Victor de los Santos is more than just a teacher to his students.
As a music educator at Santa Ana High School for a decade, Santos knows that many of his students occupy a lower portion of the socioeconomic strata. Many are tasked with overcoming considerable obstacles, like broken families or balancing schoolwork while caring for siblings.
During his first year at the school, one of his students, a young girl, began to call him father.
“I was taken aback and said you can’t call me that,” said Santos, 33, of Santa Ana. “Then she called me it again. I said, ‘I am Mr. Santos.’
“She said to me that you’re the first male figure to actually care about me. So I said all right, call me ‘father.’”
Many of his students over the years have called him by the same moniker, exemplifying Santos’ pivotal role in their lives.
This caring nature extended to his students, coupled with his crucial role in the expansion of the music program at the school, led to Santos being recently named a semifinalist for the Grammy Music Educator Award.
He was chosen along with 24 other music teachers from around the country. The winner, to be named at the beginning of next year, will be flown to New York to attend the 60th annual Grammy Awards show and take part in various events associated with the show.
When Santos was hired to be the band director at the school in 2007, the music program was considerable but had areas that could be improved. Over the years, he’s worked to expand the program, including adding a mariachi instructor. It also was recently decided to make the school a conservatory.
Santos said the school has greatly improved, despite an undeserving poor reputation due to the heightened violence around the school in the past.
Santos’ program has grown from 80 to 170 students and he envisions his life’s work as ensuring the success of each student through encouraging music literacy and acting as a paternal mentor.
“There are some people who just do their job,” Santa Ana High Principal Jeff Bishop said. “Victor is more than that. He develops positive relationships with kids. He’s a father figure to them.”
Bishop said Santos maintains a deep dedication to his job and his students know the music classroom is a “safe harbor” in a city known for gang violence.
“Many times I will be leaving work around 8 and kids are still there practicing,” Bishop said.
Santos believes music is cathartic, providing a platform for kids to journal their emotions. It has particular utility for lower socioeconomic students who have to contend with more obstacles in life.
“Everyone needs an avenue to reflect their emotions,” he said.

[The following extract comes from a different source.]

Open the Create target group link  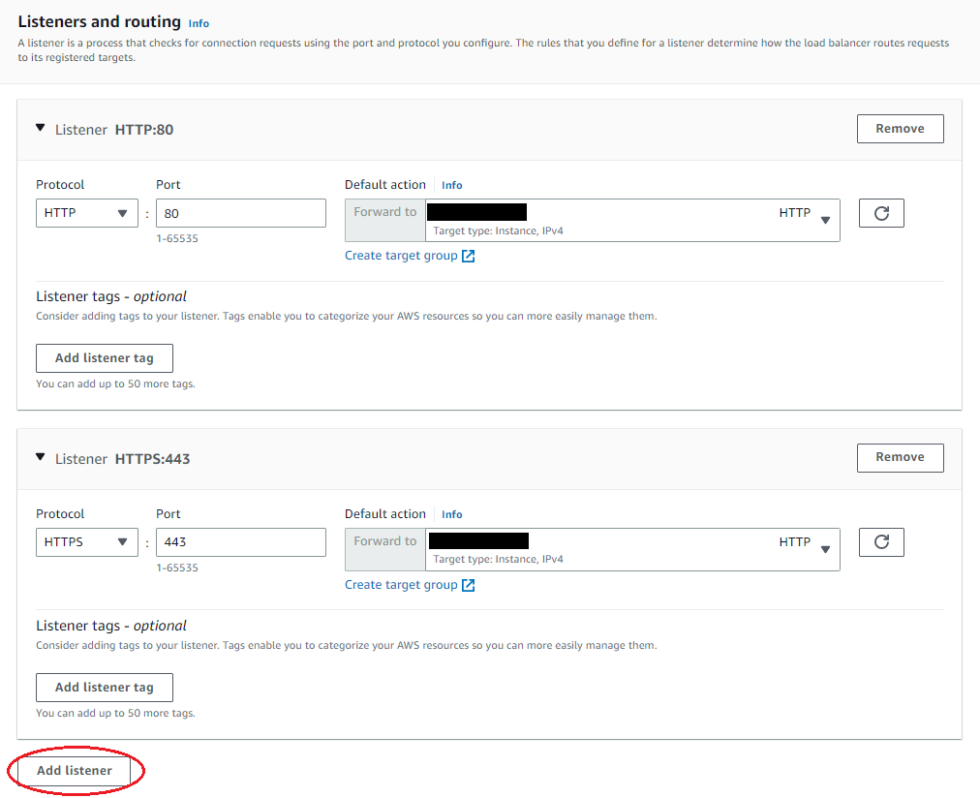tap(403, 255)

Santos has also worked tirelessly to instill a sense of community in his classroom, letting each student know that they can come to him with their struggles.
“My students face a lot of problems,” Santos said. “And they a lot of times don’t believe that people care for them.
“I think it’s really hard for people in an area like this to open up. I have parents that are working four to five jobs to make ends meet. The kids go home and they have to cook dinner or babysit. They have to be more adult sometimes than their own parents. So what happens when they need someone to go to?” he said.
Santos made one of his students his foster son when he found the child devoid of a home.
A social worker told Santos about two years ago that Isaiah Benitez, now 18, would have to be placed in a group home similar to a halfway house. So Santos stepped in and they’ve been a family since.
Benitez had been flunking the majority of his classes in his early high school years but managed to achieve As and Bs since moving in with Santos. He graduated this year and is attending Santa Ana College with the goal of becoming an elementary school teacher, following in the footsteps of his foster father.
Santos said he doesn’t know if he will make it to the next round of the Grammy competition, but he’s content with whatever comes next.
“I told the kids what brings me more pride is not that my name is there but that it’s associated with Santa Ana High School,” Santos said. “The school gets a bad rap and it’s sad — there’s so many great things happening here.